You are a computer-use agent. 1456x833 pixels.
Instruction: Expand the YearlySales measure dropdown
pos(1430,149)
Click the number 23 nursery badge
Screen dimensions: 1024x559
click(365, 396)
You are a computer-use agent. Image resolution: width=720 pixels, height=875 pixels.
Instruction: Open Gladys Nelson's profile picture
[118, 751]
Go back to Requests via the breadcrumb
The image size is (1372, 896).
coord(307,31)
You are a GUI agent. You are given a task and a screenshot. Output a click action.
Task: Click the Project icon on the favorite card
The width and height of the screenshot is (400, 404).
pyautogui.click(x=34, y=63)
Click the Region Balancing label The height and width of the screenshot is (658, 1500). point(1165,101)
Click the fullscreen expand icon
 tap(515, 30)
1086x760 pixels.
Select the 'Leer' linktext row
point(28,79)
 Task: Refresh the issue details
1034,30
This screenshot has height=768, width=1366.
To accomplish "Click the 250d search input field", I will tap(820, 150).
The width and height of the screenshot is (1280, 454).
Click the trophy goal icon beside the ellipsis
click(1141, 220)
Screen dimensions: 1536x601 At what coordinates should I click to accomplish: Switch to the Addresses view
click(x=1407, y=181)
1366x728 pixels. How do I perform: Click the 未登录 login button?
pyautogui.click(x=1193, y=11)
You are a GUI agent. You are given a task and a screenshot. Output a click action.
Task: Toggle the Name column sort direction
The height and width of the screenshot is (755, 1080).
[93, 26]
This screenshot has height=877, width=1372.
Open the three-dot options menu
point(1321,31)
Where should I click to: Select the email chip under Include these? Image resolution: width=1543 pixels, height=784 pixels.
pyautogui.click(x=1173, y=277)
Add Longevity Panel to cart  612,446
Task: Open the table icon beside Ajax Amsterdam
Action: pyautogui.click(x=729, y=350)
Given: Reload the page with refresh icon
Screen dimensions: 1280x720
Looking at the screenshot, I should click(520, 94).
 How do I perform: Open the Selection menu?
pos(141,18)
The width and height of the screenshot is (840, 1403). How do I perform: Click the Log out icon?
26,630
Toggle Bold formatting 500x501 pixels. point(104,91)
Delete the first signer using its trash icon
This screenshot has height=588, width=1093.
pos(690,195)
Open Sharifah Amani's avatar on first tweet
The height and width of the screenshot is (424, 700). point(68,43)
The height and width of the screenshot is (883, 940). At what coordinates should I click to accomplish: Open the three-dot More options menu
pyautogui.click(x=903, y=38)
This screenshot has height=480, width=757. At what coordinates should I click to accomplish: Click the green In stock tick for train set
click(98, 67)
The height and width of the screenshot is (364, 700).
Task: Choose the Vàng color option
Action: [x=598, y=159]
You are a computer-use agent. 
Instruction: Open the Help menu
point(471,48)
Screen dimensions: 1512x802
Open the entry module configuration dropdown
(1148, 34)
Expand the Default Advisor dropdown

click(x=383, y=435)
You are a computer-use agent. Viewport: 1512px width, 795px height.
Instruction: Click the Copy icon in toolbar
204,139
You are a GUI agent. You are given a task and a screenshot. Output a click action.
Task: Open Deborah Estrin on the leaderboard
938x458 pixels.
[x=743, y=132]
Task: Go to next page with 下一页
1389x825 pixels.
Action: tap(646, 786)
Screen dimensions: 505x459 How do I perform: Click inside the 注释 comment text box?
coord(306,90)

━━━━━━━━━━

* _TASK OBJECTIVE_: Send back every record, precisely as written.

* _OUTPUT BELOW_:
You are a computer-use agent. 1456x833 pixels.
Instruction: Expand the YearlySales measure dropdown
pos(1430,149)
Click the number 23 nursery badge
Screen dimensions: 1024x559
click(365, 396)
You are a computer-use agent. Image resolution: width=720 pixels, height=875 pixels.
Instruction: Open Gladys Nelson's profile picture
[118, 751]
Go back to Requests via the breadcrumb
The image size is (1372, 896).
coord(307,31)
You are a GUI agent. You are given a task and a screenshot. Output a click action.
Task: Click the Project icon on the favorite card
The width and height of the screenshot is (400, 404).
pyautogui.click(x=34, y=63)
Click the Region Balancing label The height and width of the screenshot is (658, 1500). point(1165,101)
Click the fullscreen expand icon
 tap(515, 30)
1086x760 pixels.
Select the 'Leer' linktext row
point(28,79)
 Task: Refresh the issue details
1034,30
This screenshot has height=768, width=1366.
To accomplish "Click the 250d search input field", I will tap(820, 150).
The width and height of the screenshot is (1280, 454).
Click the trophy goal icon beside the ellipsis
click(1141, 220)
Screen dimensions: 1536x601 At what coordinates should I click to accomplish: Switch to the Addresses view
click(x=1407, y=181)
1366x728 pixels. How do I perform: Click the 未登录 login button?
pyautogui.click(x=1193, y=11)
You are a GUI agent. You are given a task and a screenshot. Output a click action.
Task: Toggle the Name column sort direction
The height and width of the screenshot is (755, 1080).
[93, 26]
This screenshot has height=877, width=1372.
Open the three-dot options menu
point(1321,31)
Where should I click to: Select the email chip under Include these? Image resolution: width=1543 pixels, height=784 pixels.
pyautogui.click(x=1173, y=277)
Add Longevity Panel to cart  612,446
Task: Open the table icon beside Ajax Amsterdam
Action: pyautogui.click(x=729, y=350)
Given: Reload the page with refresh icon
Screen dimensions: 1280x720
Looking at the screenshot, I should click(520, 94).
 How do I perform: Open the Selection menu?
pos(141,18)
The width and height of the screenshot is (840, 1403). How do I perform: Click the Log out icon?
26,630
Toggle Bold formatting 500x501 pixels. point(104,91)
Delete the first signer using its trash icon
This screenshot has height=588, width=1093.
pos(690,195)
Open Sharifah Amani's avatar on first tweet
The height and width of the screenshot is (424, 700). point(68,43)
The height and width of the screenshot is (883, 940). At what coordinates should I click to accomplish: Open the three-dot More options menu
pyautogui.click(x=903, y=38)
This screenshot has height=480, width=757. At what coordinates should I click to accomplish: Click the green In stock tick for train set
click(98, 67)
The height and width of the screenshot is (364, 700).
Task: Choose the Vàng color option
Action: [x=598, y=159]
You are a computer-use agent. 
Instruction: Open the Help menu
point(471,48)
Screen dimensions: 1512x802
Open the entry module configuration dropdown
(1148, 34)
Expand the Default Advisor dropdown

click(x=383, y=435)
You are a computer-use agent. Viewport: 1512px width, 795px height.
Instruction: Click the Copy icon in toolbar
204,139
You are a GUI agent. You are given a task and a screenshot. Output a click action.
Task: Open Deborah Estrin on the leaderboard
938x458 pixels.
[x=743, y=132]
Task: Go to next page with 下一页
1389x825 pixels.
Action: tap(646, 786)
Screen dimensions: 505x459 How do I perform: Click inside the 注释 comment text box?
coord(306,90)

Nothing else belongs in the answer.